• Trecho selecionado:
Outro dia, lembrei-me de quando era (quase) adolescente e colecionava diários. Um deles, especificamente, era o meu preferido: tinha cadeado, chave e compartimentos secretos.
Certa vez, esqueci-o aberto e encontrei minha irmã folheando-o. A raiva que senti foi tanta que peguei o diário, risquei um fósforo e queimei todas as páginas. Minha irmã, desolada, não sabia se ria ou me consolava. Claro que, após alguns minutos, me arrependi. Eu mesma no auge dos meus 11 ou 12 anos.
Essa lembrança me veio quando finalmente li os Diários de Franz Kafka.
Antes de morrer, Kafka (1883–1924), um dos escritores mais importantes do século XX, pediu que todos os seus escritos fossem queimados.
Por sorte, Max Brod, seu amigo e editor, salvou e publicou o que temos hoje.
No entanto, desconfia-se de que cerca de 90% de sua obra tenha sido queimada ainda em vida, fato que aponta para sua cruel e enigmática autoexigência.
Quando estava no Ensino Médio, li pela primeira vez A Metamorfose, uma das minhas experiências iniciais com a poética do absurdo. Não necessariamente com o próprio absurdo, já que viver é esse conglomerado caótico e obtuso, embora inerentemente belo.
Em Kafka, Gregor Samsa vai, pouco a pouco, descumprindo a condição humana para dar vazão ao inseto: um ser estranho, inadequado e isolado. Em respeito a quem ainda não conhece a história, suprimirei os spoilers.
Inevitavelmente, falar sobre A Metamorfose é revisitar o ensaio O Mito de Sísifo (1942), no qual Albert Camus (1913–1960) explora, por meio do personagem da mitologia grega – quiçá o mais esperto dos mortais -, o absurdo como resultado da dialética entre o desejo humano por ordem e propósito e a irracionalidade, isto é, a ausência de sentido da existência. Para Camus, a resposta ao caos está na aceitação ativa dessa falta de sentido e na rejeição de soluções transcendentes. Assim, o ser humano, apesar do absurdo da existência, pode viver plenamente, ao abandonar justificativas externas e abraçar a própria vida terrena.

• Material de apoio:
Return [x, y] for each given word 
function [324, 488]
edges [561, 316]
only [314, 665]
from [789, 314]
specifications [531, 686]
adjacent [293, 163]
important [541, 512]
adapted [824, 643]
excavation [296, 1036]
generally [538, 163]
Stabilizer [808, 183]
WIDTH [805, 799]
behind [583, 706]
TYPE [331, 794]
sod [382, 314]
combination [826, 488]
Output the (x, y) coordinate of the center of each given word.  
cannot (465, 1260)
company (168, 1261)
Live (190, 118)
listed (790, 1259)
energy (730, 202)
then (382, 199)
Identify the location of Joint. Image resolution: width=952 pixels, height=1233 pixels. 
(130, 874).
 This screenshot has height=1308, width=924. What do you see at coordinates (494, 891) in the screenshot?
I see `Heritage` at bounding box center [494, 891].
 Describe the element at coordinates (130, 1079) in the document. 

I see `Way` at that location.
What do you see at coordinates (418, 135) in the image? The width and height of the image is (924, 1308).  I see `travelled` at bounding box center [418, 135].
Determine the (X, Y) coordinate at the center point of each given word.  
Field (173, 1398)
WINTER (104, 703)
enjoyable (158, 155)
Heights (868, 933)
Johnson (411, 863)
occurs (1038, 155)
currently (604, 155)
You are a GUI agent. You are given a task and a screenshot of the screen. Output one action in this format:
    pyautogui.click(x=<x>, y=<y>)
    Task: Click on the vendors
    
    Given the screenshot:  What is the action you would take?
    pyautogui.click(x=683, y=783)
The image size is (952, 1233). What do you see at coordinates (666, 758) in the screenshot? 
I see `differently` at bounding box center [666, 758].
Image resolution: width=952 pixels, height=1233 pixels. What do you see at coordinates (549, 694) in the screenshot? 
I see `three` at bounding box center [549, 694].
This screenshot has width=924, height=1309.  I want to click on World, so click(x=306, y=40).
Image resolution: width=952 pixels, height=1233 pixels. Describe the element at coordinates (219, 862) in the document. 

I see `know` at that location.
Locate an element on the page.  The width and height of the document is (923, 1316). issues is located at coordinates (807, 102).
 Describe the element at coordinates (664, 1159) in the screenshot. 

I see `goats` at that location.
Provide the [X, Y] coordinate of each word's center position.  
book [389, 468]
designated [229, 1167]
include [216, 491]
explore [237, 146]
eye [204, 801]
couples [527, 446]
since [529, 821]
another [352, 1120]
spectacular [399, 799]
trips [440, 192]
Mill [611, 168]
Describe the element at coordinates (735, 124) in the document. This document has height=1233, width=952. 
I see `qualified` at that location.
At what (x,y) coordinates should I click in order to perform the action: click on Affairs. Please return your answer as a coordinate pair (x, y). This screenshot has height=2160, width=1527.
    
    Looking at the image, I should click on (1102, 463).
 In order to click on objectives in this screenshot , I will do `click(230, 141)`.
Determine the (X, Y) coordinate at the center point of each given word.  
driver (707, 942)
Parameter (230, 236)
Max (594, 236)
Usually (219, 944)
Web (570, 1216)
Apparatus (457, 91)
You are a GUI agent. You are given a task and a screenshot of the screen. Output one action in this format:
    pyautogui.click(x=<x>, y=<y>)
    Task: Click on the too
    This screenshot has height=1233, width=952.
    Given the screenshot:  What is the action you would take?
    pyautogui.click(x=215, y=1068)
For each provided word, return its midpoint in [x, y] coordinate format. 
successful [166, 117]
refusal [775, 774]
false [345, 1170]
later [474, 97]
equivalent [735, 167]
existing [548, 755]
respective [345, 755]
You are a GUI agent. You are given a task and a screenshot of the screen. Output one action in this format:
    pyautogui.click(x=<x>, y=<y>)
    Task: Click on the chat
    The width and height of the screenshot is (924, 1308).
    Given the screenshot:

• Tarefas propostas:
**1.** Reproduza sem alterações o trecho dos registros que começa na linha que contém "only [314, 665]" e termina na linha que contém "then (382, 199)", incluindo as duas.
**2.** Dê continuidade ao texto sobre Kafka e o absurdo a partir do ponto em que ele termina.

• Respostas esperadas:
**1.**
only [314, 665]
from [789, 314]
specifications [531, 686]
adjacent [293, 163]
important [541, 512]
adapted [824, 643]
excavation [296, 1036]
generally [538, 163]
Stabilizer [808, 183]
WIDTH [805, 799]
behind [583, 706]
TYPE [331, 794]
sod [382, 314]
combination [826, 488]
Output the (x, y) coordinate of the center of each given word.  
cannot (465, 1260)
company (168, 1261)
Live (190, 118)
listed (790, 1259)
energy (730, 202)
then (382, 199)

**2.**
Quando reflito sobre o absurdo e sobre o mesmo absurdo da minha história, descubro que não devo riscar mais nenhum fósforo. Vou deixar apenas que a chama venha.
Escrever nos permite reconhecer nossa finitude e, ironicamente, explorá-la infinitamente. Mesmo sem nenhuma interpretação definitiva, a palavra nos presenteia com a docilidade da presença. É realmente encontrar um lar e sentir-se em casa.
Sei que todos os artistas, sobretudo as poetas e os poetas, também se sentem assim.
Mesmo observando contradições e alienações, o verbo, uma vez mais, se faz língua, e as experiências individuais se transformam em narrativas compartilháveis.
De repente, o absurdo cria em nós uma malha perceptível e permeável.
A literatura é, portanto, esse grito contra o silêncio do universo, sua magnitude e mesquinhez. E, de repente, voilà: há beleza no caos! É possível torná-lo irresistível e habitável. E há algo absurdamente instigante em vesti-lo, como uma grande manta de algodão em dias frios.
É como pegar aquela manta da infância, guardada a sete chaves no baú da mãe.
A traça fez um belo degradê, e a cor se tornou um borrão, estilo A Paixão Segundo G.H. (1964).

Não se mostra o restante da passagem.